* **QUESTIONS**
a – In the account of adopting the calico kitten Mary, reproduce word for word the part that begins with "She buzzed around" and ends with "tolerated each other.".
b – Pick up the account of adopting the calico kitten Mary right after its final sentence and keep writing it.

* **EXERCISE PASSAGE**

□ □ □ □

Originally, Marko and I were just stopping at Pet Smart to pick up supplies for Mittens, but we stopped and looked at the little play pens full of adoptable kittens, and one little calico with a collar around her neck that read "Mary" decided that my hand would be a great thing to fight.
She came home with me that day.
She buzzed around that apartment like a calico tennis ball with a slightly bent pipe cleaner sticking straight up in the air. She never really befriended Mittens, but they tolerated each other.
At first she resented being dragged from The Only Home in Knoxville to Indianapolis, but she came to terms with it. She went from being standoffish toward Bobbi to sitting next to her on the futon and cuddling a little to, here in the last year or so, preferring to sleep nights curled up in the crook of her arm.

□ □ □ □

* **DATA SECTION**

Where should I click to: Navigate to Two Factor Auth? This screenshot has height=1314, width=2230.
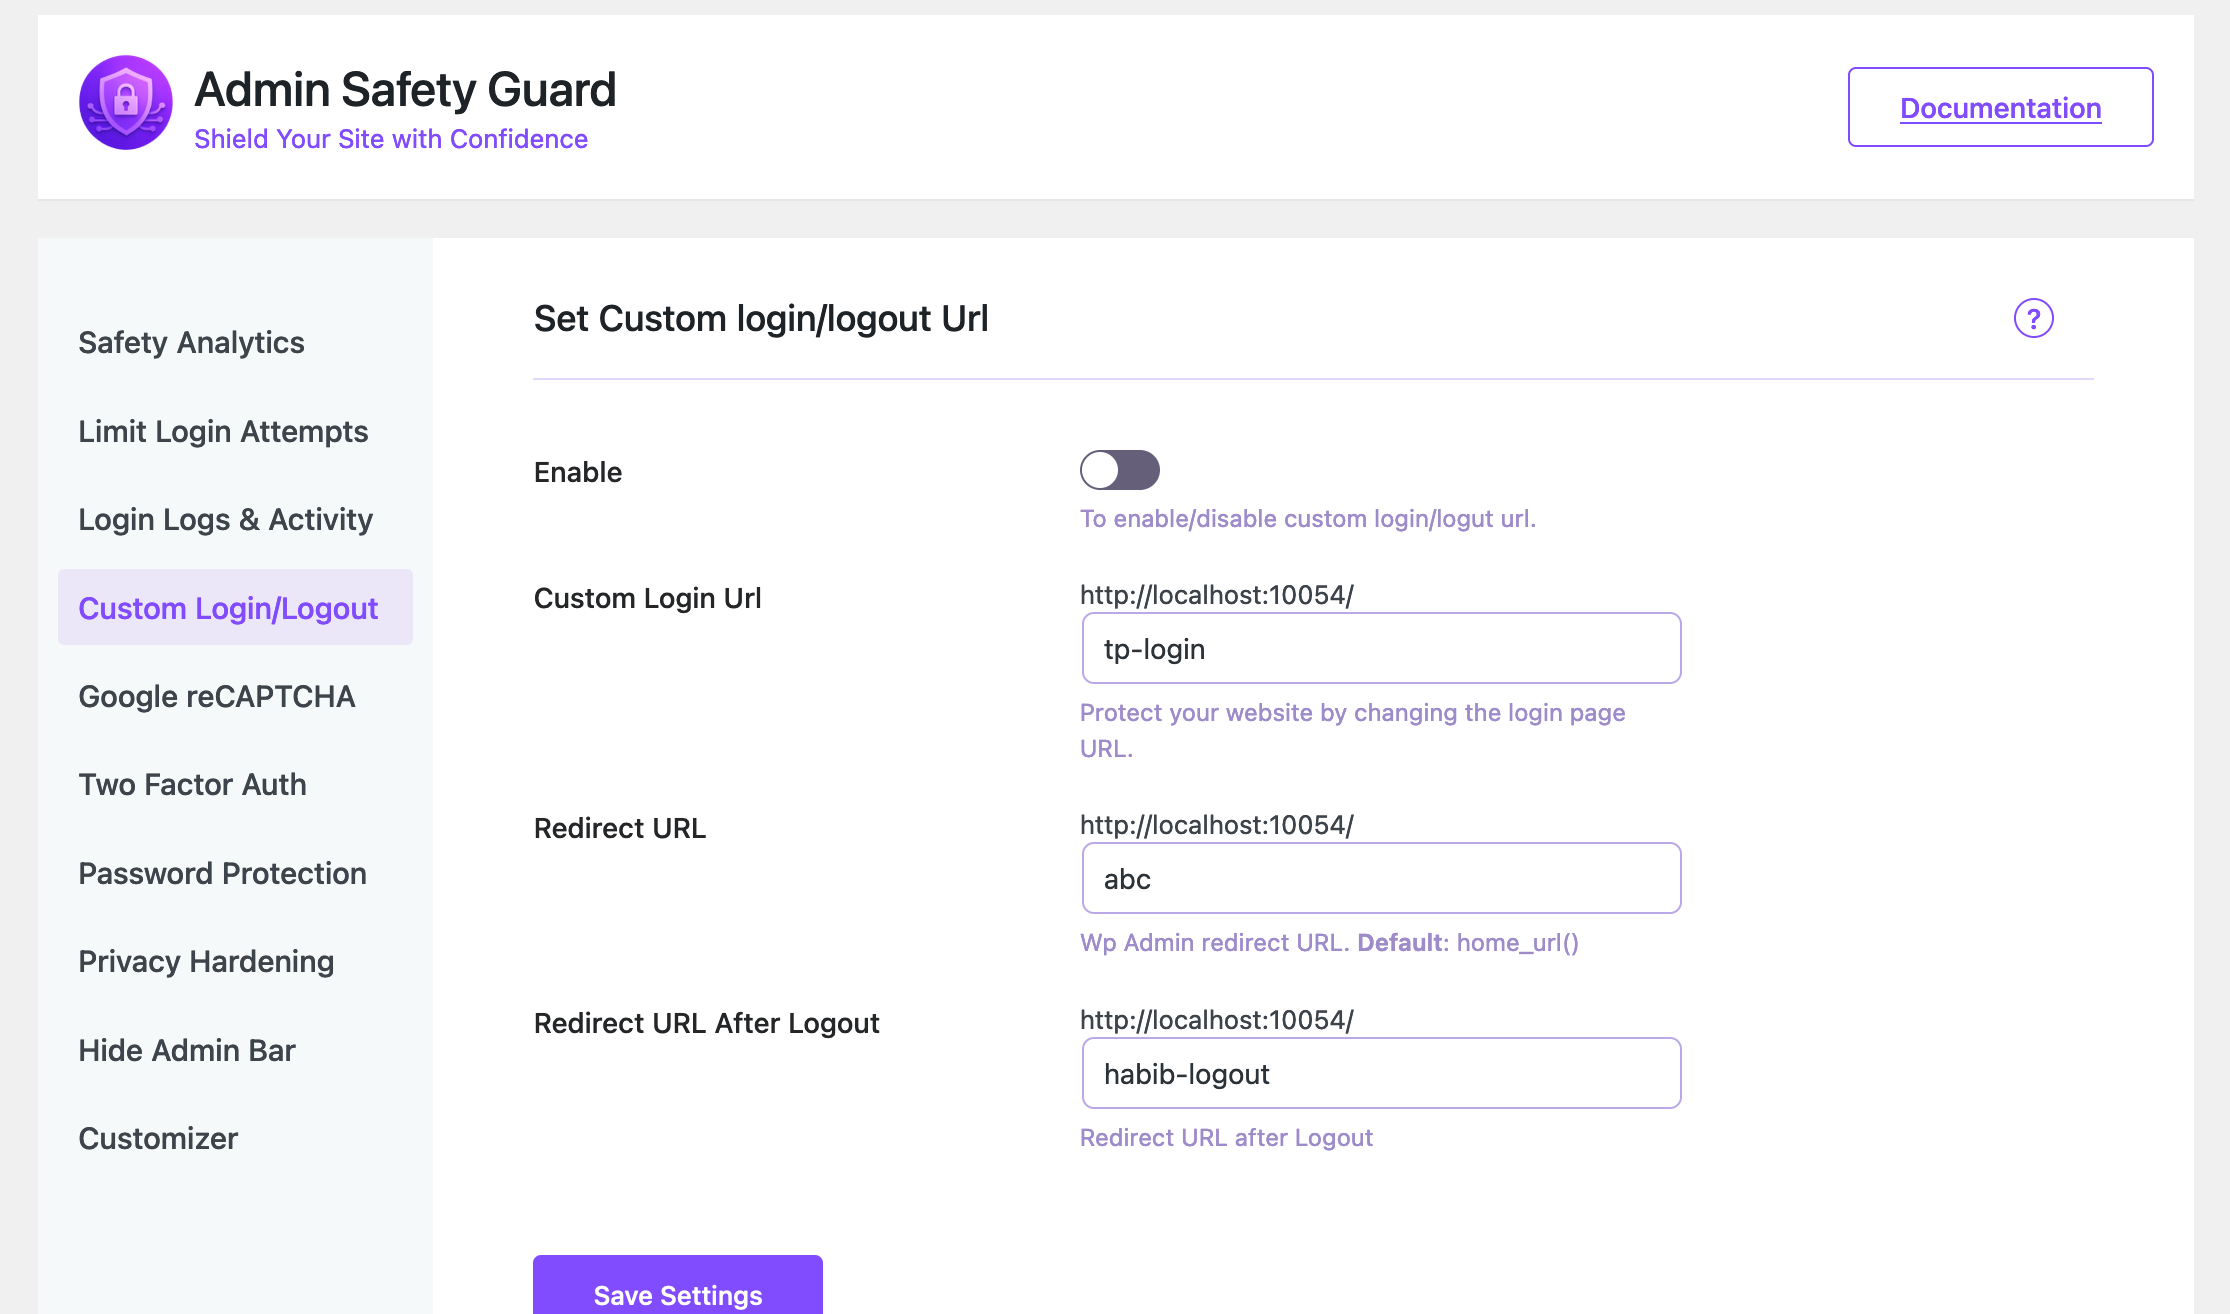(192, 785)
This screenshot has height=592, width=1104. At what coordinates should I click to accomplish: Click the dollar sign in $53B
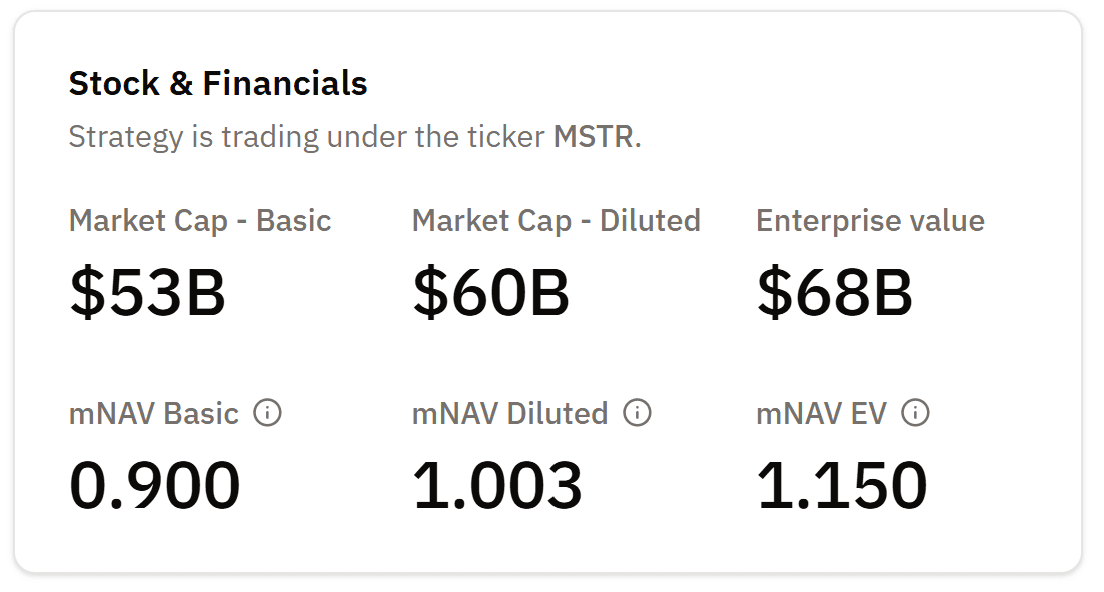(x=88, y=294)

□ □ □ □

* **ANSWERS FOR THIS EXERCISE**
a –
She buzzed around that apartment like a calico tennis ball with a slightly bent pipe cleaner sticking straight up in the air. She never really befriended Mittens, but they tolerated each other.

b –
Over the last year, the progression of chronic kidney disease, bane of elderly cats, started catching up with her. She'd get dehydrated, nauseous, and stop eating. She'd be taken to the vet and be given subcutaneous fluids and a vitamin shot and it would perk her up to where she'd be acting like her normal self again, but the episodes kept coming closer together. First in January of last year, then again in July, then again in October, January again, and finally this month. She was always a good patient and the vet techs fussed over her and praised her for being a trooper.
This time around she couldn't shake it off and I just couldn't bring myself to force her to fight anymore. She stopped eating days ago, and started refusing water yesterday morning. It was time.
Good bye, little Miss Rannie. You were a very good cat for a very long time. I choose to believe that there's some place for good little cats with plenty of slow mice, lots of toys to sing to, and no annoying bigger cats to pester them.